→ **EXERCISE MATERIAL**
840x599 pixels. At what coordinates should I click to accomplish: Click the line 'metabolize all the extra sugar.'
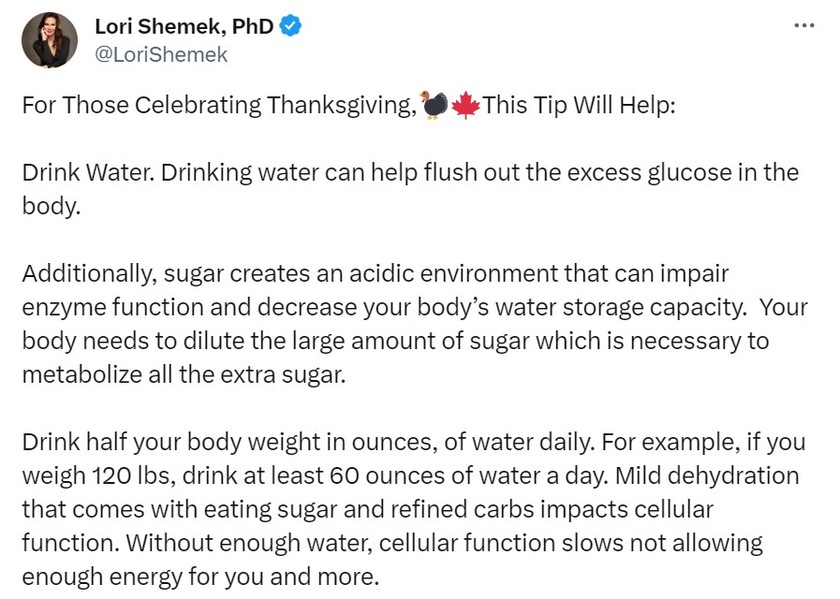(184, 375)
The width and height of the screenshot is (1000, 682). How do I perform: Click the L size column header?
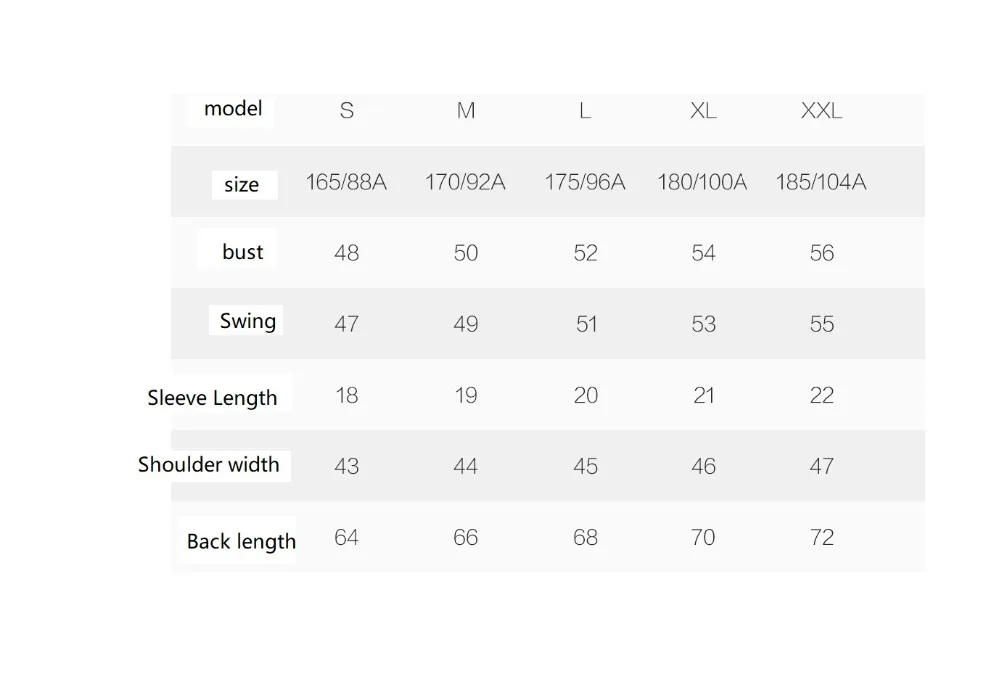click(x=585, y=110)
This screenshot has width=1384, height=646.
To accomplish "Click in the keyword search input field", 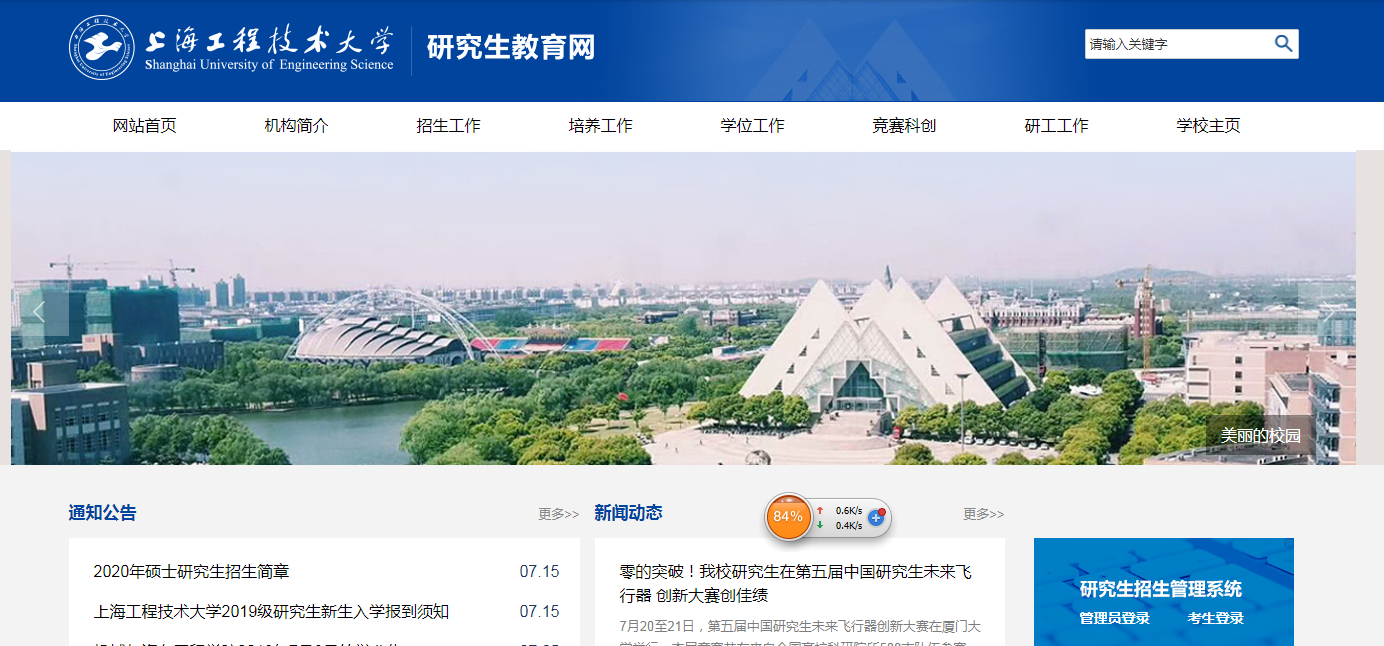I will point(1178,44).
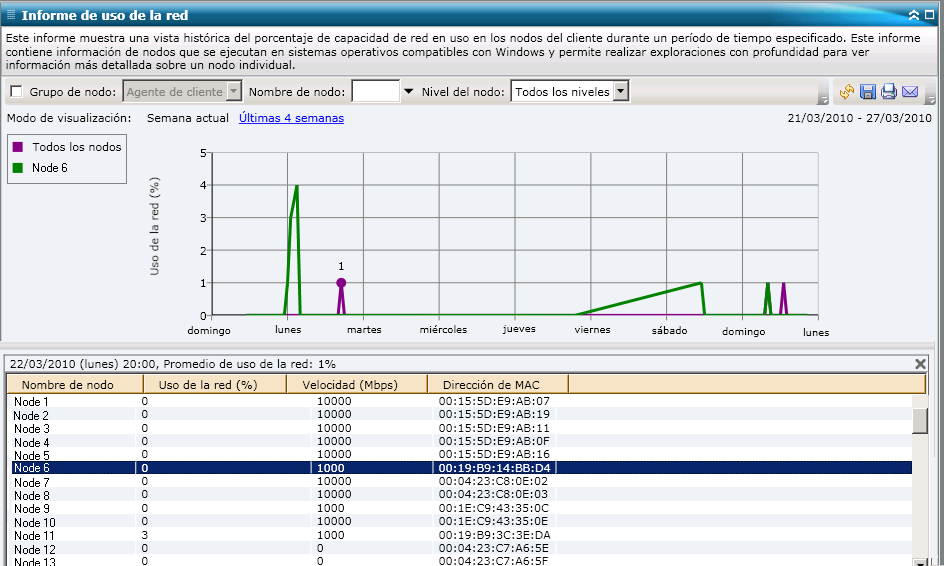Save the report with the diskette icon
The image size is (944, 566).
point(868,92)
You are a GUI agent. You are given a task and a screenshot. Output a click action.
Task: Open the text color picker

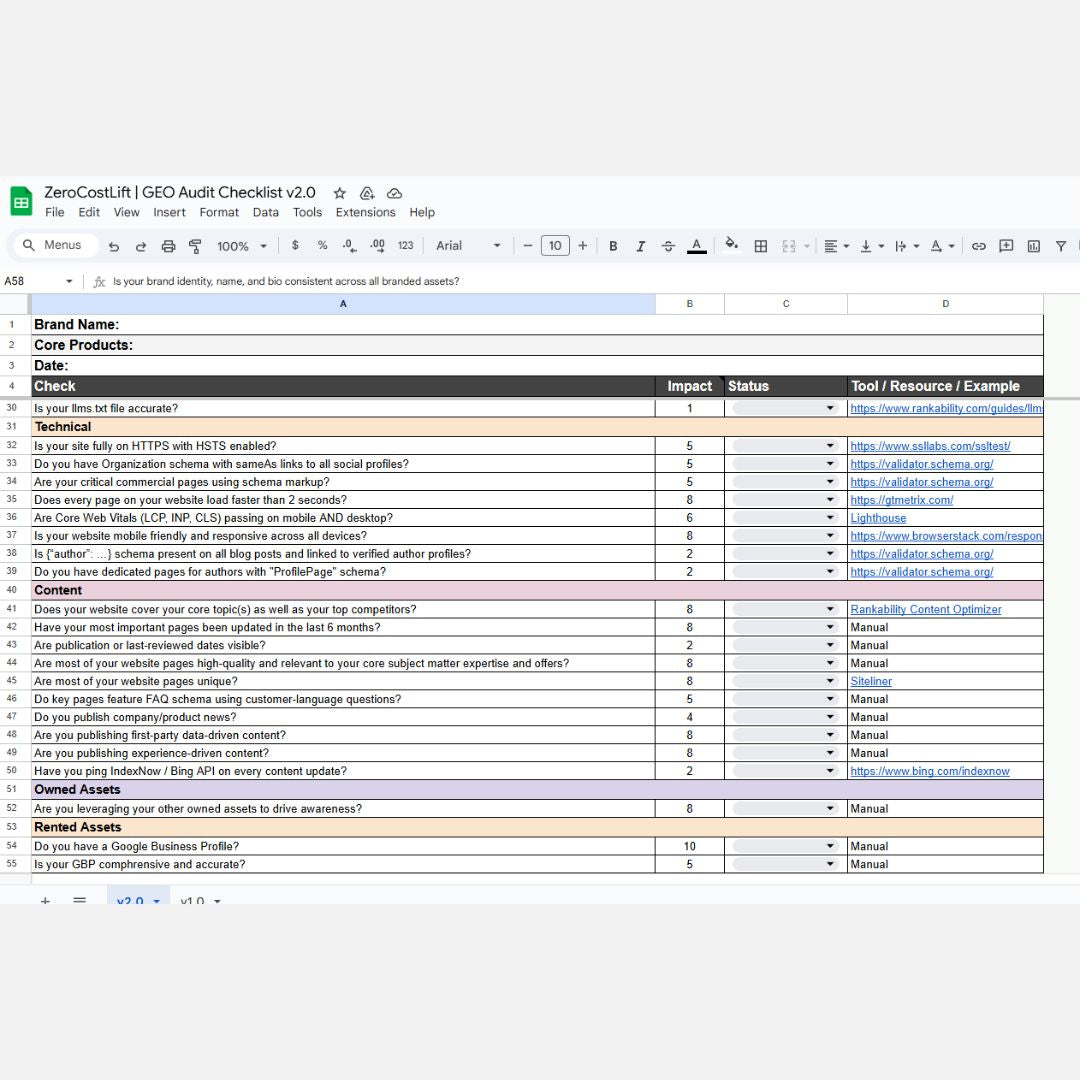[x=697, y=246]
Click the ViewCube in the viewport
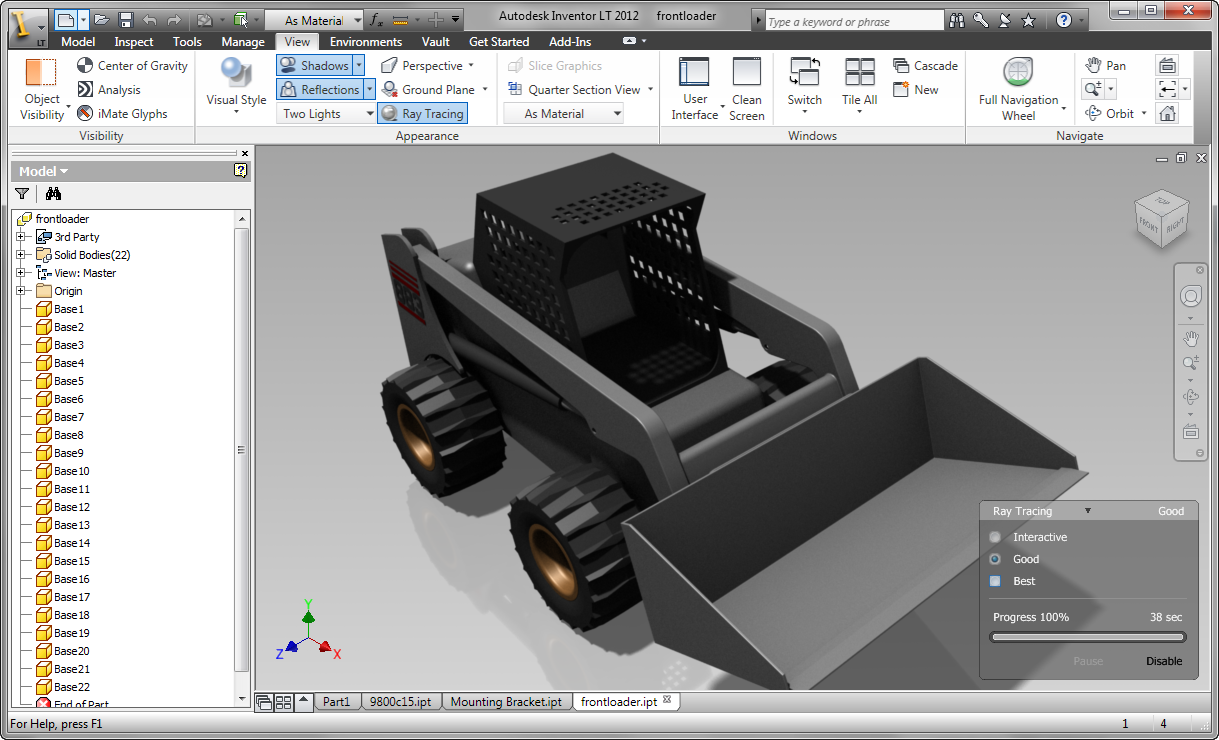This screenshot has width=1219, height=740. 1161,219
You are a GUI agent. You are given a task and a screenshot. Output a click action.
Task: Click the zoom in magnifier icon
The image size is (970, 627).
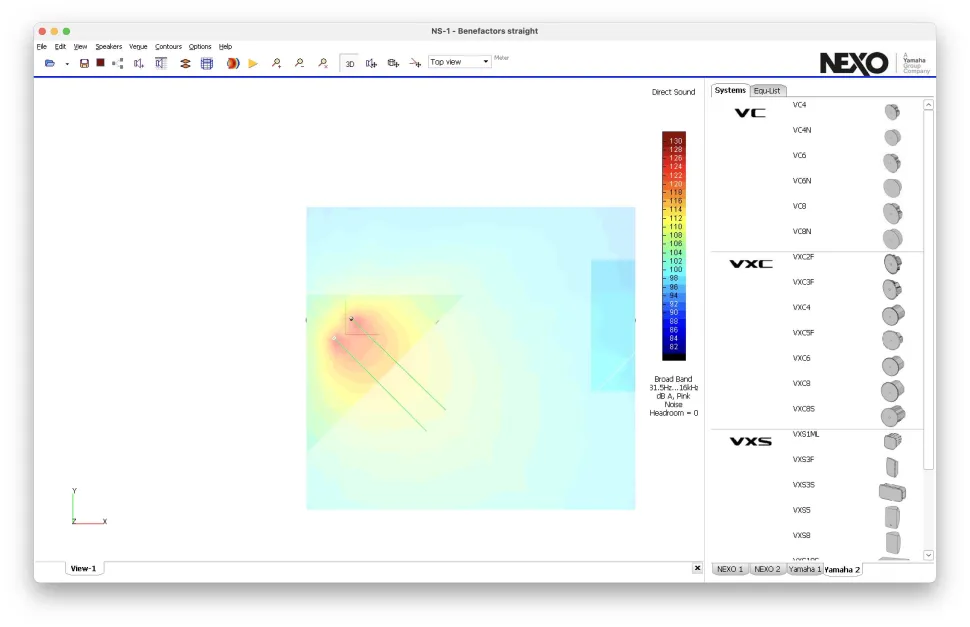pyautogui.click(x=276, y=63)
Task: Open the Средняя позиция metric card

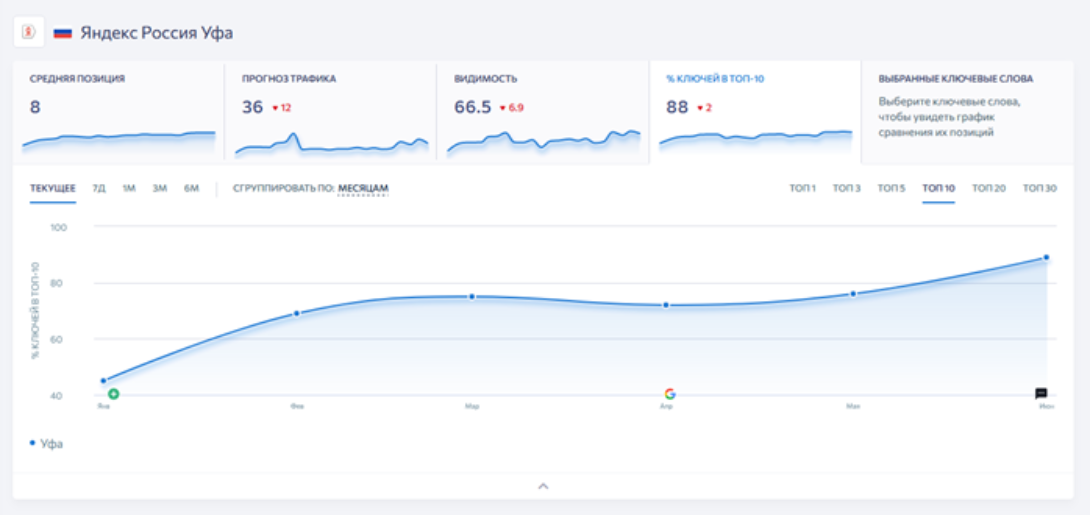Action: 118,111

→ **REQUIRED ACTION**
Would you print, exactly as they appear, the lines from the line with "Task: Click the zoom in magnifier icon" through the end of the entries above, leaving out the pictures?

→ **ANSWER TO THE EXERCISE**
Task: Click the zoom in magnifier icon
The image size is (970, 627).
pyautogui.click(x=276, y=63)
Task: Open the Средняя позиция metric card

Action: 118,111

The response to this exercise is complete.